Light flooded the spaces she walked. It seemed to soak the large rooms joined together by wide, open archways.
Like a museum empty of life.
She passed from one room to another, unsure what she was seeing or why.
She caught a glimpse of a window, wide and crystal clear. And through it, the lights and movement of New York at night streamed. On the sidewalk, LCs, almost like paintings themselves in their bold colors,strutted and strolled. The johns and janes who wanted them took their pick.
And still she heard no sound, not the street chatter, not the lives being raucously lived, not the traffic cruising by.
Only her own bootsteps echoing as she walked alone in the empty space, over pristine white floors inside pristine white walls. Then she turned toward a room as dark as the others were light.
When she stepped through, the lights sprang on, so sudden and bright, it shocked the eyes. She saw the portraits on the facing wall.
She knew them now, the Girl with the pearl, the headscarf, the Boy all in blue with ribbons on his shoes and a feathered hat in his hand. But unlike the paintings she’d studied on-screen, these had the faces of the victims.
Is this how he saw them? she wondered.
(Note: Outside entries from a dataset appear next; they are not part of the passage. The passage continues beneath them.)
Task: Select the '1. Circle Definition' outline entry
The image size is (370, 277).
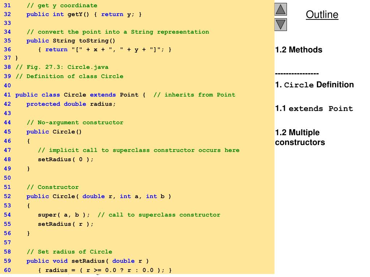Action: [314, 85]
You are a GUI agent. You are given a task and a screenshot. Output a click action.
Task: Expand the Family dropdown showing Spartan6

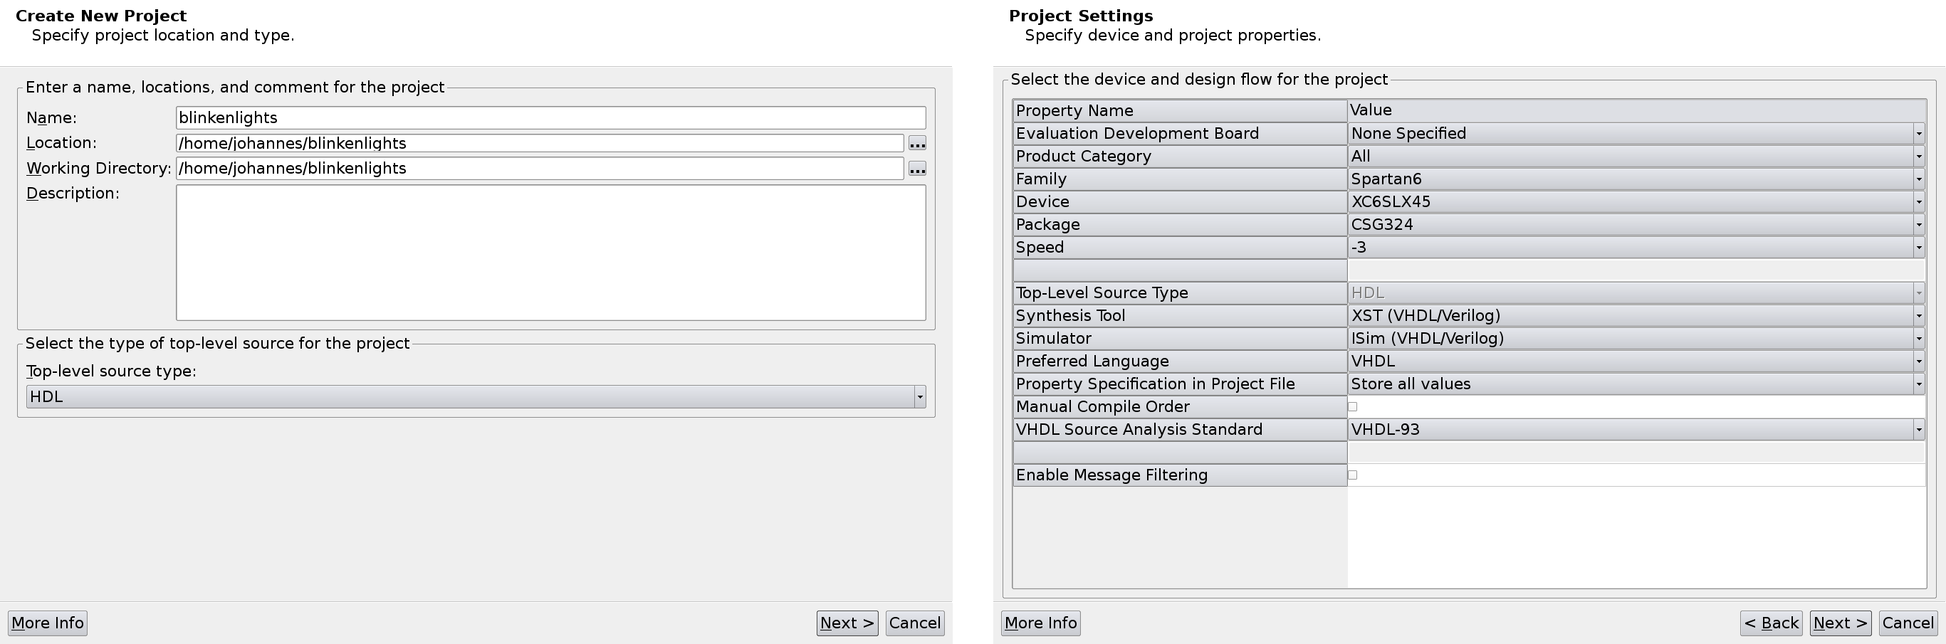[1636, 179]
Is this how he painted them?
As she watched, Leesa’s lips twisted into something between a sneer and a pout.
“I had plans,” she told Eve. “I was going to be a top level and live as large as it gets. Larger! Then he killed me, and now I’m stuck up here wearing this stupid outfit.”
“It blows hard,” Eve agreed. “Tell me something I don’t know. Or I guess it’s tell me something I haven’t figured out I know.”
“You’re the damn cop. I was just trying to make some easy money. He picked me because I was better than the rest of them on the block.”
“Oh, bullshit.” Inside the elaborate frame, Bobby turned to her. “He picked you because you fit the outfit and your face was close enough to some other dead girl.”